If you are going through this, listen to your body. Don't push it. Your body is fighting it's own battle inside at this point. Don't work against it as well. Sit down and rest a bit every now and again.
Hair loss. This started for me about 2 weeks after my 1st treatment. Now, for those who don't know me, I kept my hair very short as it was... 3/4" hair would be considered "hippy" for me. I'm not at all worried or concerned about losing my hair... It's just a collection of dead cells anyway (yes, the hair you see on your head and body is made up of completely dead cells). The disconcerting part for me was when I realized it was happening... I just happened to look down at my desk one day, and there lay several dozen pieces of hair.
Ever since that day, I vigorously rub my head every morning and night over my bathroom sink, to get as much out as possible. Hey, it's coming out; there is absolutely nothing you can do to stop it. Why prolong the situation? If you want to cover it up with a hat or wig... fine, whatever you want to do... BUT, why not wear your baldness with dignity? You have cancer... you are going through chemo... screw who ever gives you a sideways glance or sneer? If you see them... confront them, I guarantee they'll feel like crap after, and you'll feel vindicated.
Today, I would say I've lost about 60% of my hair. I just shaved it again last night, and based on what I shaved off vs. what I normally shave off, I think that's a pretty accurate estimate. I will tell you that I had a misconception (at least I think it's a misconception) about chemo and hair loss. I thought that eventually I would wind-up completely bald on my head. This does not appear to be the case. What seems to really happen (and I see this on me and several others I spoke with during chemo), is that there will be a period of time where you will experience hair loss... then the rate of hair loss will decrease, and you will actually start to grow hair again... then the cycle repeats, where you lose hair...
What you wind up with is varying lengths of short-ish hair... eventually every piece of hair will fall out, but you'll have new hair growing in. I think I've just decided to shave before every chemo session... that way the hair I have will be virtually the same length.
One last word on hair... the rate of growth slows... noticeably... This is especially noticeable on facial hair.
Well... that's pretty much it.
- Tired - yep getting there... I'm currently on chemo +9 days, so I'm within the 8-12 days targeted as your low point. After that, things will start to improve daily, until chemo time comes again.

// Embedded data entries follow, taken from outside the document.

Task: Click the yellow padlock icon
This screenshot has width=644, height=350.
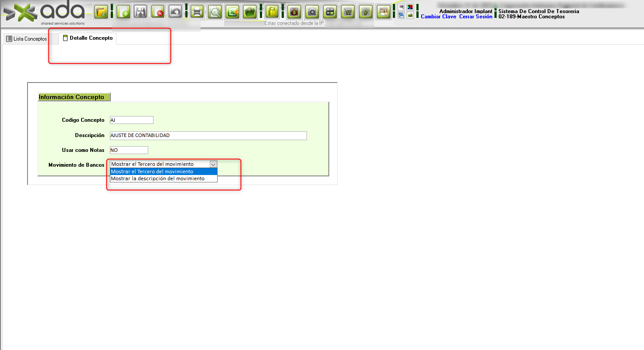Action: [x=272, y=12]
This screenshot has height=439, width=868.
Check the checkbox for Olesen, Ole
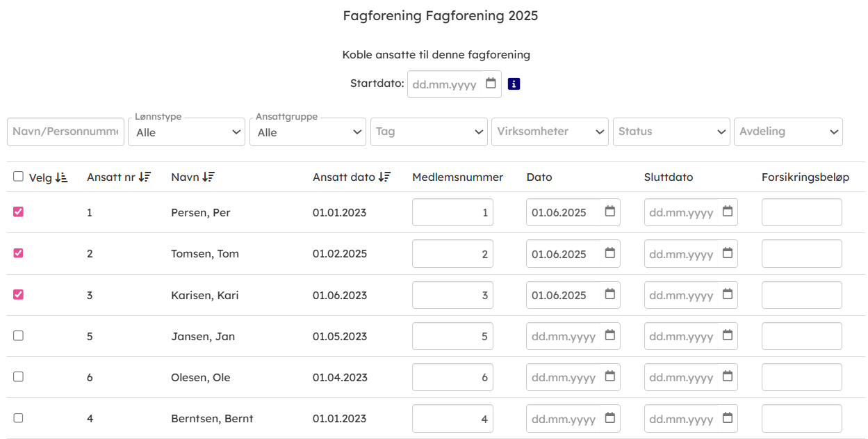(x=19, y=376)
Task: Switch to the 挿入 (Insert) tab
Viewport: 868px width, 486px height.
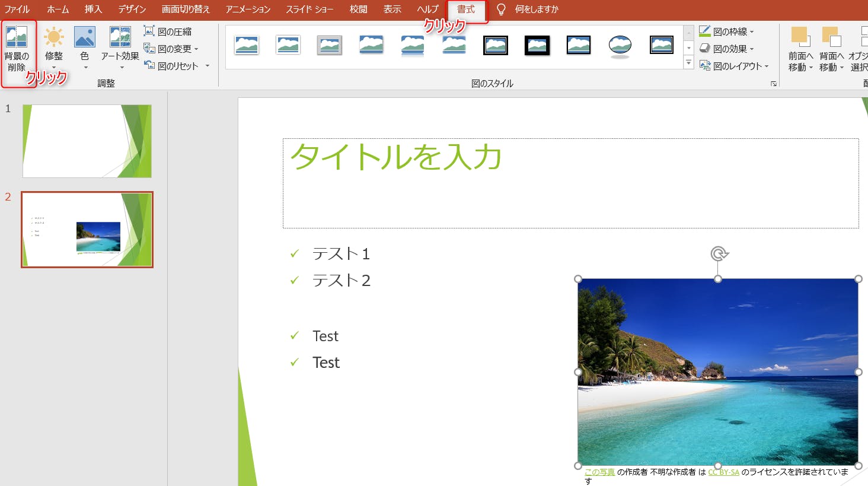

- Spirits - POSITIVE. Yes, I'm lower on the energy scale, but that doesn't equal a non-positive attitude/spirit. I've only really had 2 bad days since being diagnosed... those were the day of the diagnosis, and the day after... In fact all told, I would say it was probably a 24 hour period. And even that 24 hour period wasn't all that bad.
I'm still living my normal life. I still do 90% or more of everything I was doing prior to starting this journey. In my mind, that is an extremely important fact. I am determined to have this adversely affect my life in as little ways as possible.